Re: Mater ????? - 01/25/21 03:50 PM

Originally Posted by grisseldog
Originally Posted by Jackdale
Roma's are really good for sauces. Also any variations labeled as paste tomatoes in see catalogs. Roma's are tough to beat though

This ^^^^
Burpee has some very large Roma and paste tomatoes

Burpee Big Mama is a large paste tomato with a very good yield. they do have a tendency to bottom end rot, but gypsum or calcium if you can find it takes care of the problem fairly well.
Posted By: Finster

Re: Mater ????? - 01/25/21 04:21 PM

Originally Posted by il.trapper
Gonna start my maters from seed this year. First time doing so. Peppers and a few others to.

Question is, what are the best mater for making sauce, pizza sauce, spaghetti sauce and ketchup with?

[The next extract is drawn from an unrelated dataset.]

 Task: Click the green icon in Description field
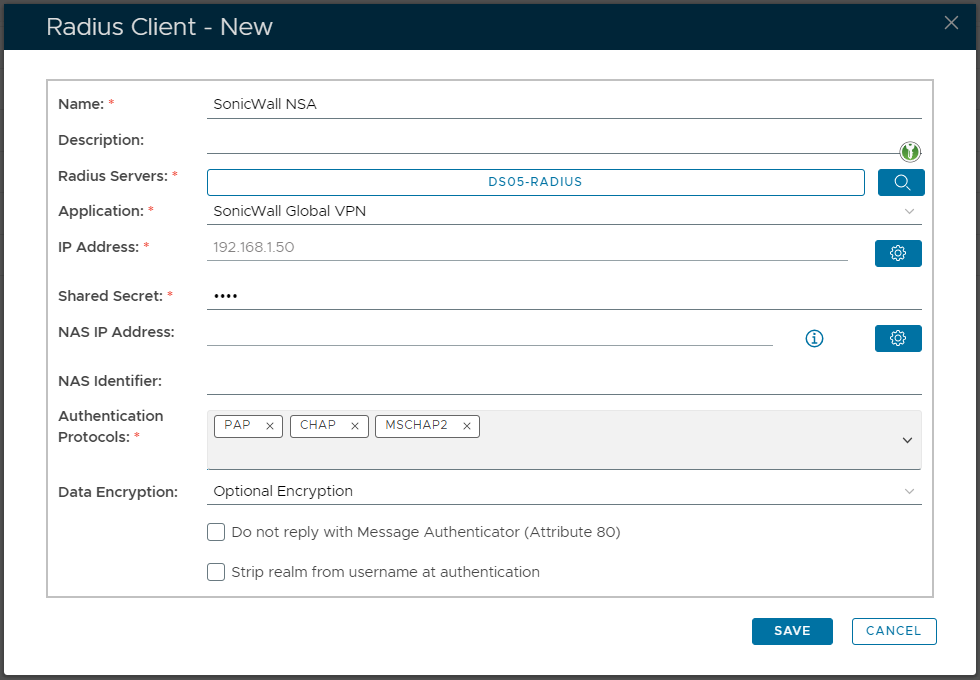point(909,152)
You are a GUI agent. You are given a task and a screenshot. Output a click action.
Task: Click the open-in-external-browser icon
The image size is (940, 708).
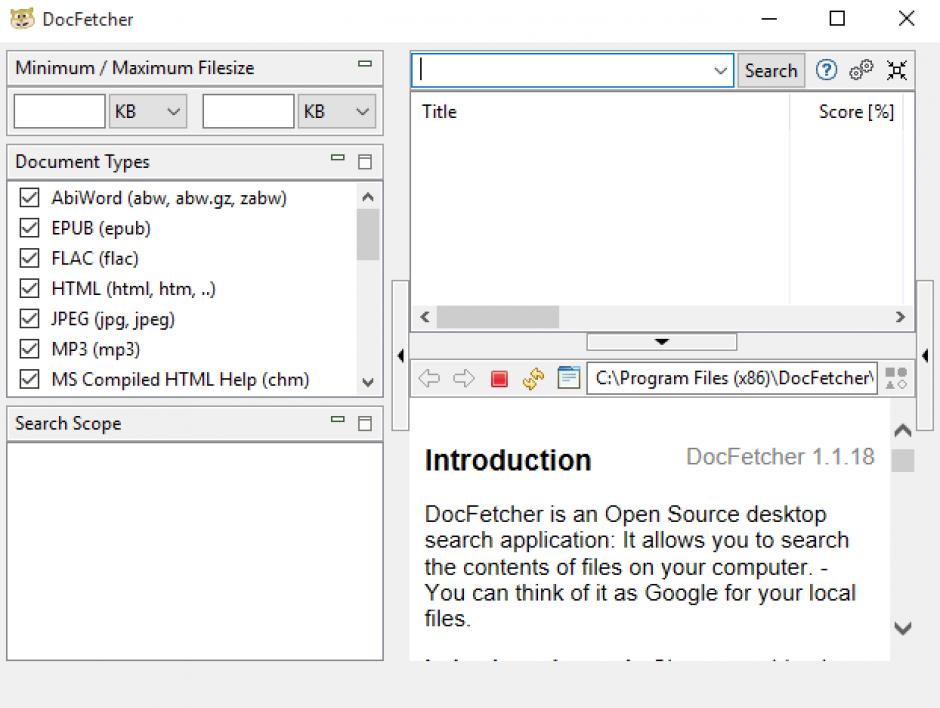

I usually grow better boys, beef steak, a yellow mater that I can't think of the name right now, and wanting to try raising the pink Brandywines.

I have not had the best of luck using any of those for sauces. Looking for advice from folks who have experience.

I use Roma's for sauces. The sammich maters have too much water in them and I have found that my sauce gets so acidic with those types that it ruins it. I have stuck with Roma's the past few years and have much higher quality sauces.
Posted By: GREENCOUNTYPETE

Re: Mater ????? - 01/25/21 04:22 PM

San Marzano type roma for paste , sauce , ect

when you slice them stem to blossom you can with a thumb nail flick the seeds and jelly out the rest of the mater is the meat very dense. good flavor
Posted By: grapestomper

Re: Mater ????? - 01/25/21 04:47 PM

We use romas and Celebrity. Works out good.
Posted By: upstateNY

Re: Mater ????? - 01/25/21 08:17 PM

Romas are good,,,but Margherita tomatoes are better.Used to grow all Romas for sauce till a friend of mine with a greenhouse turned me on to the margheritas.They are all pulp and feal like hand grenades.